Colquhoun suggests that post-1992 universities should offer only US-style general degrees because "there are simply not enough good researchers to teach half the population" to honours level. It is bad enough that we have a government that bases higher education policy on prejudice rather than evidence without distinguished academics repeating the error.
First, there can be no such thing as a university education if academic staff are not actively engaged in research and research-led teaching. Second, why should such an education not be available to everyone? Colquhoun parochially refers to science, but he is quite wrong where the arts, humanities and social sciences are concerned. As the impact pilot shows, world-leading research is demonstrably produced by staff in post-1992s. These academics could easily work in "elite" universities if they wished, but have chosen a greater mission: social inclusion.
The new universities are engaged in a social process that their critics cannot begin to understand. Their transformation of the life chances of entire ethnic and class groups is perhaps as significant to British society today as the founding of the NHS was in 1945. The democratisation of higher education is not something to be wished away lightly.
The discourse of "research concentration" should be resisted.
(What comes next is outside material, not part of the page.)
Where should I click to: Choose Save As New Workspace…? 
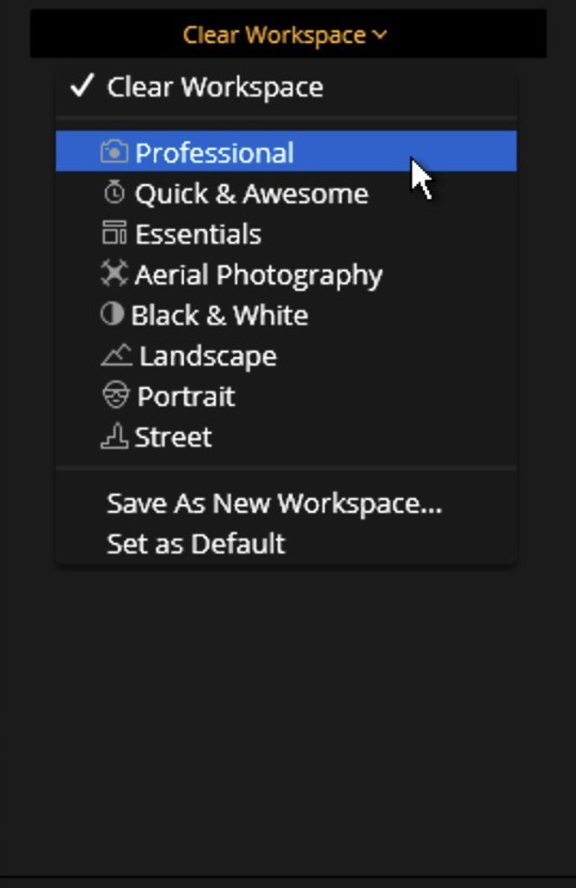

It is just another attempt to divide and master a sector that is seemingly all too willing to embrace its own erosion.
Professor Martin McQuillan (Dean of Arts and Social Sciences, Kingston University) and Simon Morgan Wortham, Catherine Malabou, Howard Caygill, Peter Osborne, Peter Hallward, Eric Alliez, Stella Sanford, Fred Botting, Scott Wilson, Patricia Phillipy, John Mullarkey, Ian Brown and Matthew Pateman (all Kingston University, Faculty of Arts and Social Sciences).